Further, in order to improve the accuracy of parameter adjustment, step S033 includes:

and when the matching fails, adjusting parameters of the initial dance prediction model to obtain a preset dance prediction model.

It should be noted that the actual dance information may be information of whether there is dance behavior in the video sample.

It will be appreciated that when a match fails, a video sample that indicates the presence of dance activity is misinterpreted as the absence of dance activity. At this time, parameter adjustment needs to be performed on the initial dance prediction model to improve the accuracy of the dance prediction model.

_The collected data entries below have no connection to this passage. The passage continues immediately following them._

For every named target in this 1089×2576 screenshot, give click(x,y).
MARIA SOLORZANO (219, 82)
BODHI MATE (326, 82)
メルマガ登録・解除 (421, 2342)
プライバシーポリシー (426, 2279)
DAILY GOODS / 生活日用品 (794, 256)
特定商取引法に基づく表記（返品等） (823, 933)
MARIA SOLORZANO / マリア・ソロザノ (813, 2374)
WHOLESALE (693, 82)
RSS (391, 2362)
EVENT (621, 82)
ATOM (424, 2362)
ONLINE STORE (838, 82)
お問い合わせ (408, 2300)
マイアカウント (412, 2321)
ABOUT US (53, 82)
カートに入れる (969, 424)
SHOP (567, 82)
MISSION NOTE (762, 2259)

According to the third embodiment, a plurality of human posture characteristic samples are input into the initial dancing prediction model to obtain an initial prediction result, the dancing mark information corresponding to the video sample is searched, the initial dancing prediction model is subjected to parameter adjustment according to the initial prediction result and the dancing mark information to obtain a preset dancing prediction model, and therefore the reliability and accuracy of the dancing prediction model training can be improved.

Referring to fig. 7, fig. 7 is a schematic flow chart of a fourth embodiment of the dance detection method of the present invention, and the fourth embodiment of the dance detection method of the present invention is provided based on the first embodiment shown in fig. 2.

In a fourth embodiment, the step S10 includes:

step S101: and extracting the video to be detected frame by frame to obtain an initial image set.

It should be noted that the initial image set may be an image set composed of a plurality of frames of images.

It should be understood that a video is typically composed of a plurality of frames of images arranged in a temporal sequence. Therefore, an initial image set can be obtained by extracting the video to be detected frame by frame.

Step S102: and acquiring frame information of the video to be detected, and performing image extraction on the initial image set based on the frame information to obtain a plurality of images to be detected.

It should be noted that the frame information of the video to be detected may be the number of frames transmitted per second of the video to be detected.

It can be understood that, when the number of transmission frames per second of the video to be detected is higher, the more images are extracted per second as a plurality of images to be detected, and the more reliable the images to be detected are.

It should be understood that, performing image extraction on the initial image set based on the frame information to obtain a plurality of images to be detected may be to find an image extraction policy corresponding to the frame information in a preset policy table, and performing image extraction on the initial image set based on the image extraction policy to obtain a plurality of images to be detected. The preset policy table includes a corresponding relationship between the frame information and the image extraction policy, and the corresponding relationship between the frame information and the image extraction policy may be preset.

The fourth embodiment extracts the video to be detected frame by frame to obtain an initial image set, obtains frame information of the video to be detected, extracts the image of the initial image set based on the frame information, and obtains a plurality of images to be detected, so that the image extraction strategy can be adaptively adjusted based on the frame information of the video to be detected, more accurate images to be detected can be obtained, and the accuracy of dance detection is ensured.

In a fourth embodiment, the step S20 includes:

step S201: and respectively extracting key points of the images to be detected to obtain a plurality of target human body key points and the connection relation between the target human body key points.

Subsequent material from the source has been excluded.